*** Given text ***
Ten years after? No! Twenty years later! Turkey demands life sentence for a Greek pilot over alleged jet downing during a dogfight in 1996 that cost the life of a Turkish pilot. Turkish prosecutors demand two aggravated life sentences for a Greek pilot who allegedly downed a Turkish F-16 jet in the Aegean on 8. October 1996, while the surviving Turkish co-pilot demands a compensation of 1 million euro.
According to Turkish daily Hurriyet,
“The fighter jet navigated by Pilot Captain Nail Erdoğan took off from the Marmara province of Balıkesir for training on Oct. 8, 1996. The jet later crashed to the south of the Greek island of Chios. The second pilot Lt. Col. Osman Çiçekli was rescued, but Erdoğan and the wreckage of the jet could not be found.
The incident was referred to as a dogfight and aircraft accident in the legal documents.”
Exactly twenty years after the incident, Erdoğan’s children and lawyer applied to the Greek authorities for filing a criminal lawsuit against the Greek pilot, and Turkish officials submitted a petition claiming that the jet was downed and Erdoğan was killed intentionally.
*** End of Given text ***
*** Data listing ***
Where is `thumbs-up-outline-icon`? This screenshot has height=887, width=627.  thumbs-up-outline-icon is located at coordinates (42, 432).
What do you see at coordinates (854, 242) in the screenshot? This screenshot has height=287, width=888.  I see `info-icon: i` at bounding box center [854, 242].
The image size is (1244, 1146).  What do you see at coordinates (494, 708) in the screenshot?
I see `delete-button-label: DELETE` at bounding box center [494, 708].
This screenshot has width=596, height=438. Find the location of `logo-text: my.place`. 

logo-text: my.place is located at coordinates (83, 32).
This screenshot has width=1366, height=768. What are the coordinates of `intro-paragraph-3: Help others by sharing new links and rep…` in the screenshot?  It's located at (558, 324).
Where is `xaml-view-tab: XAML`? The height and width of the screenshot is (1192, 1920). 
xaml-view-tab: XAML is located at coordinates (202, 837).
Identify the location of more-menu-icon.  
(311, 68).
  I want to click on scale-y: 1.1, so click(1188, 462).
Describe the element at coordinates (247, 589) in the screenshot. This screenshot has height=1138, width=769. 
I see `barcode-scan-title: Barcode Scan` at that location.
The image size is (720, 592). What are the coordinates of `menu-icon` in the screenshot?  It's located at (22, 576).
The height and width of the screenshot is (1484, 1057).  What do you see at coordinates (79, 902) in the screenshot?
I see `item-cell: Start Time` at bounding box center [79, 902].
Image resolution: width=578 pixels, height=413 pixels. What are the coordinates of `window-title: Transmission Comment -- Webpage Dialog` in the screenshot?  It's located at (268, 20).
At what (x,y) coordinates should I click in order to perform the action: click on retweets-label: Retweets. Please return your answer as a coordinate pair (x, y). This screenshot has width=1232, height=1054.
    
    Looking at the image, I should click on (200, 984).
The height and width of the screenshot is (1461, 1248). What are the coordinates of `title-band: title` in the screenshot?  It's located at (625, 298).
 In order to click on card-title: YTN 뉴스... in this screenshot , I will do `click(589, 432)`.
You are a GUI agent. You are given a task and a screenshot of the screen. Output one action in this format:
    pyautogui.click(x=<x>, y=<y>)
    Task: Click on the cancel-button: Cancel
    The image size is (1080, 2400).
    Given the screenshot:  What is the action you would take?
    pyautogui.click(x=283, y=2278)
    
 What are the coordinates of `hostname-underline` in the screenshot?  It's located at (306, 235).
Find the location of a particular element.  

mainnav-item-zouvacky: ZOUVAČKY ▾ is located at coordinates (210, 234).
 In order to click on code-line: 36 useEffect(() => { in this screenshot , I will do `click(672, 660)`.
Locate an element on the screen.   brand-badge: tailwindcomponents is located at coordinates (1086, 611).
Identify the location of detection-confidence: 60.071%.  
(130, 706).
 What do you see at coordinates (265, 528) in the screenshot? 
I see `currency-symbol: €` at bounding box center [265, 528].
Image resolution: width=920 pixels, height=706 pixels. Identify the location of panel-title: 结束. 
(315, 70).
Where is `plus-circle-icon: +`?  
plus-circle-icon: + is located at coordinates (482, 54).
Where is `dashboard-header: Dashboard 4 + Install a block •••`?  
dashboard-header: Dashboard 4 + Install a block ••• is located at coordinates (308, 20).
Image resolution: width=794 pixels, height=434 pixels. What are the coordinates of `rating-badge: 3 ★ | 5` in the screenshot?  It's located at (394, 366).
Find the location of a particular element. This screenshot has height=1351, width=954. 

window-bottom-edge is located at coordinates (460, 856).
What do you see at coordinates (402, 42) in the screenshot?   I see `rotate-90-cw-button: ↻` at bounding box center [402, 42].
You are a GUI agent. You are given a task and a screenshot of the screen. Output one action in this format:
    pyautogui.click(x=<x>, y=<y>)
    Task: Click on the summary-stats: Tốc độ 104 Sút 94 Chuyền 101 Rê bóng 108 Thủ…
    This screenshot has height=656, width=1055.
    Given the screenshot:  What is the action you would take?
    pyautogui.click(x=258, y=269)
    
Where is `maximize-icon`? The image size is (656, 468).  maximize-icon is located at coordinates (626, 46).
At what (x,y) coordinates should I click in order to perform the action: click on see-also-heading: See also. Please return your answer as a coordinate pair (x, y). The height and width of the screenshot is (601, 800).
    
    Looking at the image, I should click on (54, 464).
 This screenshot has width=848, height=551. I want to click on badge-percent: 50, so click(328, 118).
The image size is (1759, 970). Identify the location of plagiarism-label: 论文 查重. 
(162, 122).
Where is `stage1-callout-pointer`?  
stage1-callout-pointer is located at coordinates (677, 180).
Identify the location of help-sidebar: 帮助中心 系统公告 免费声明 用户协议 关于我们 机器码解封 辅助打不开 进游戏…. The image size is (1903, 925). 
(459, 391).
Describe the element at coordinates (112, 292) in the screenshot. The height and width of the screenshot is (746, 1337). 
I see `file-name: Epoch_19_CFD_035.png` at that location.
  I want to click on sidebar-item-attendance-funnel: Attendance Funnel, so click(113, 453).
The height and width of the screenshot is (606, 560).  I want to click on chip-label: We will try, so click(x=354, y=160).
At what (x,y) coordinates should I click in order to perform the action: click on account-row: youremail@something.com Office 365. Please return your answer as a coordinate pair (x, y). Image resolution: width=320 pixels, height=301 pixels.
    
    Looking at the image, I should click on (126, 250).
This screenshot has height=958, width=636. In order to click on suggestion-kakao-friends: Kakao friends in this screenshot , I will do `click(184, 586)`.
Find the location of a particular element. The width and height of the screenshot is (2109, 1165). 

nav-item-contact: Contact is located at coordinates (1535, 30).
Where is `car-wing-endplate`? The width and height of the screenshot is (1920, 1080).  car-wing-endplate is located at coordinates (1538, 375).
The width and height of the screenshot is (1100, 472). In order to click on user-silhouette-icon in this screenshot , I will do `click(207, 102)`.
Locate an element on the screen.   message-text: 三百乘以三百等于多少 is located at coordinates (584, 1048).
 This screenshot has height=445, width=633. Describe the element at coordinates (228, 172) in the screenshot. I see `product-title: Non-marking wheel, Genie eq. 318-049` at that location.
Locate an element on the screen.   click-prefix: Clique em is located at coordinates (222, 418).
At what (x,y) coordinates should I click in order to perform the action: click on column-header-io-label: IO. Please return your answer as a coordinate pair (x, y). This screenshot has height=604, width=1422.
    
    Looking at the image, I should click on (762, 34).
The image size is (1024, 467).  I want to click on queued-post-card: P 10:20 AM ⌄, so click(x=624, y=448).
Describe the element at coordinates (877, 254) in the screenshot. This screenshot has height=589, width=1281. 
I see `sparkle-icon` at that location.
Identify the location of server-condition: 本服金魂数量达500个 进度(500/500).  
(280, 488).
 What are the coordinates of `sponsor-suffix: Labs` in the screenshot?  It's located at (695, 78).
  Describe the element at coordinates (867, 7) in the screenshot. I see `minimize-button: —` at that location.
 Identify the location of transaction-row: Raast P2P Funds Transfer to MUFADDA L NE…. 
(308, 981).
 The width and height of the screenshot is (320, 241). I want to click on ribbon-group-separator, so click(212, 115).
*** End of Data listing ***
*Task to carry out*
According to the article on the 1996 Aegean jet case, why are Turkish prosecutors seeking life sentences for a Greek pilot? Answer in one to three sentences. The listing comes from a separate source and has no connection to the text.

*The answer*
They accuse him of downing a Turkish F-16 in a dogfight over the Aegean on October 8, 1996. The incident cost the life of a Turkish pilot, Captain Nail Erdoğan, and Turkish officials claim the jet was downed and Erdoğan killed intentionally.